The country still faces huge obstacles, not least civil strife and political instability. But even so Libya’s National Oil Corporation (NOC) recently disclosed that oil and gas revenue in the first half of 2018 had reached $13.6 billion, more than for the whole of 2017.
A significant factor behind this performance has been the rise in the oil price. But there is more than that to the Libyan oil story, experts said.
In an interview with Arab News, Nicholas Fitzroy, Middle East analyst at the London-based Economist Intelligence Unit (EIU) said NOC had managed to reopen key oilfields by forging security deals with militias. This has paved the way for a marked increase in production over the last 12 to 18 months.
“There has been a skewing of production data,” said Fitzroy. “Early 2017 showed output of around 600,000bbl/d against about 1million bbl/d in early 2018. The upswing follows the resumption of production from some of the country largest oilfields as accords with militias have taken hold.”
A recent EIU paper said: “The implications for Libya’s economy are wide-reaching, given the vital importance of oil exports to both the current and fiscal accounts — oil makes up more than 90 percent of both government and export revenue.
“Even though further security-related disruptions are likely to weigh on production, Libya’s oil sector has shown a capacity to recover in a short space of time.”
Fitzroy was doubtful that the NOC target to raise production beyond pre-revolution levels of 1.6m bbl/d, let alone to 2.2m b/d by 2023, would be possible.
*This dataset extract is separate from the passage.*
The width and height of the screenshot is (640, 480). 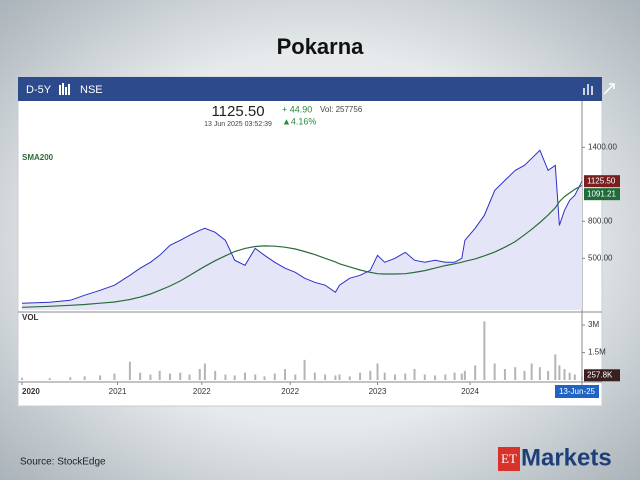 I want to click on interval: D-5Y, so click(x=39, y=90).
He added that investors and foreign investment were desperately needed.
Fitzroy said: “Any gains they achieve from here will be much harder. Their oilfields need significant investment to boost production further. Also, there are frequent breakdowns in power supply, and the threat of disruption as rival militias try to control oil terminals or pipelines. This can lead to fighting, as happened in July (when 700,000bbl/d was lost at one point).”
Gerges described Libya as one of the richest countries in the world in terms of the ratio of resources to its population “(But) without a central government, without a constitutional agreement among the various stakeholders, no amount of money will help Libya to transition to a new peaceful order. Without peace and security, you can never really use the money effectively to modernize the country.”
The Libyan oil outlook has improved since mid 2016 following an agreement between powerful militia chief Khalifa Haftar and the NOC designed to keep oil running to export terminals via Libya’s pipeline network which is in reasonable shape, according to Fitzroy. The EIU was considering raising its 2018 forecast of an average of 915,000bbl/d, according to one of its reports this year.
Meanwhile, the focus is on political developments. Outside powers hope that Libya’s chaos will be eliminated by elections for a new, united, government to end the east-west split between Libya’s UN-backed Government of National Accord in Tripoli and a rival House of Representatives parliament in Tobruk. In May, talks in Paris hosted by French president Emmanuel Macron saw key Libyan leaders set December as the election date.
But according to a report this week by Petroleum Economist: “Preparations are lagging, and the surge of recent violence has seen UN envoy Ghassan Salame suggest that the election might be scrubbed.”
That would push targets for Libyan oil production, most of which is exported, even further into the future, said analysts at Thomson Reuters in London.